I'm actually glad they cleaned up the convoluted mess which was the EU by removing it from Canon. Ha! EU... I guess that makes Star Wars the original Brexit in a way. Sure, I read and enjoyed the Thrawn trilogy in the 90s like everyone else. There was a whole other set of pen and paper games inspired by those books with WEG Star Wars. I enjoyed Karen Traviss' Republic Commando, which certainly helped shape a lot of the previously mentioned d20 Star Wars games I ran a decade ago. I did not like the Vong. At all. I thought they were ridiculous and the only thing missing from them was Liefeldian anatomy and tons of pockets.

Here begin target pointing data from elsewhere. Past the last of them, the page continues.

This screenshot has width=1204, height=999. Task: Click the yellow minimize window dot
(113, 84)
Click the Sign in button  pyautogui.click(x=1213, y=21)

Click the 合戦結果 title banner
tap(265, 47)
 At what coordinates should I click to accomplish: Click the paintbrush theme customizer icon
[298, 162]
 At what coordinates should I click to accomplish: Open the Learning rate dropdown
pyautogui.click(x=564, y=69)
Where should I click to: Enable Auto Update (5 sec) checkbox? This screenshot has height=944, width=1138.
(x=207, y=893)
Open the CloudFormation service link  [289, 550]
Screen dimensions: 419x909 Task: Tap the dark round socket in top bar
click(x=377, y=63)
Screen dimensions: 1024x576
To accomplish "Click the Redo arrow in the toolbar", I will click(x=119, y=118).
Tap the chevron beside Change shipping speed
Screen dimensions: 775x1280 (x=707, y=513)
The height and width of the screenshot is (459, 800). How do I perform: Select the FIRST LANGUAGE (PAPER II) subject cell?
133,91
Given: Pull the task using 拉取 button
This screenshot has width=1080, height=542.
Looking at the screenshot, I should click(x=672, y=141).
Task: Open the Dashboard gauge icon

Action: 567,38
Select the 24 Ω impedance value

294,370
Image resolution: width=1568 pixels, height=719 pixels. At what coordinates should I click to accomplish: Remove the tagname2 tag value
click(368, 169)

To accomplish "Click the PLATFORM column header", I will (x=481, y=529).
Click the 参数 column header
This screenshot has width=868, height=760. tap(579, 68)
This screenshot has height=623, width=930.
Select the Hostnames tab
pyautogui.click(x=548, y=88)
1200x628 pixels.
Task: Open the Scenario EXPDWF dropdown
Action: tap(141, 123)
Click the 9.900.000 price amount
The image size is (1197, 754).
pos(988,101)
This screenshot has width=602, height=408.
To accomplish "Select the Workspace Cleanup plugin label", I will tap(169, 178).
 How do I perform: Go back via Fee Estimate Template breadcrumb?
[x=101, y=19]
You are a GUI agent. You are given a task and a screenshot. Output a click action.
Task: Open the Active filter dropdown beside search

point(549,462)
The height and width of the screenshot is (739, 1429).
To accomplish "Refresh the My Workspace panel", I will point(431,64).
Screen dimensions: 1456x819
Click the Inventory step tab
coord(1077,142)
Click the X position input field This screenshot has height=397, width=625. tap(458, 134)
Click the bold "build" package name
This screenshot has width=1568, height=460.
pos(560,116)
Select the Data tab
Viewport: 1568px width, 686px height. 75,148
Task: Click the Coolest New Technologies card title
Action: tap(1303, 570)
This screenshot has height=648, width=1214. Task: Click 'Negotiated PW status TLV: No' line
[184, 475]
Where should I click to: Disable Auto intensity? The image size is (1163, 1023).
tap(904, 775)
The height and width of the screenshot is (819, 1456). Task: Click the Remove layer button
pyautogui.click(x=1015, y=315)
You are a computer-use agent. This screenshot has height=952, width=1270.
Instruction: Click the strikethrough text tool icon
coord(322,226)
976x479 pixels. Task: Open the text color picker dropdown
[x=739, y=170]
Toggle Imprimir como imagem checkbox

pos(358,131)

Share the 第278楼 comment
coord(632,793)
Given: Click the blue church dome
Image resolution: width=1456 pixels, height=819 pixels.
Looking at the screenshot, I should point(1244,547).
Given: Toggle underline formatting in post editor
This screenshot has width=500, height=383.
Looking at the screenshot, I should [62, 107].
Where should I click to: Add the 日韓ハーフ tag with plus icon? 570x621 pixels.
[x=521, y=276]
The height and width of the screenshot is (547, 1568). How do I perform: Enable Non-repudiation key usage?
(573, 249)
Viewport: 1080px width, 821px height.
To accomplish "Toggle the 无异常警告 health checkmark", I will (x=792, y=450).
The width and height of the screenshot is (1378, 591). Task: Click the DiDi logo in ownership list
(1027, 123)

Glad they are no longer part of canon.

I personally cannot understand fans who think that they are entitled to their personal vision of Star Wars. It's fine to like something, but it is not the job of Lucas or Disney to try and please unpleasable people. The fact is, they could listen to random internet fan and make a movie based on their comments, and people would gripe. En masse. If unpleasable people weren't unpleasable they wouldn't be called unpleasable. What Disney did was smart, they made a clean start and created a movie based on a formula that succeeded.

The thing is some of the newer material is good. Very good. Clone Wars got better and better as it went on. Rebels is an extension of that and the season 2 finale may have been some of the best Star Wars period. Rebels would not have existed without Clone Wars and Rogue One could not exist without Clone Wars.

Anyhow I will continue to watch the movies and I am totally fine with a new movie every year. Heck I am elated. If I am going to see one movie a year, that is the one I want to see.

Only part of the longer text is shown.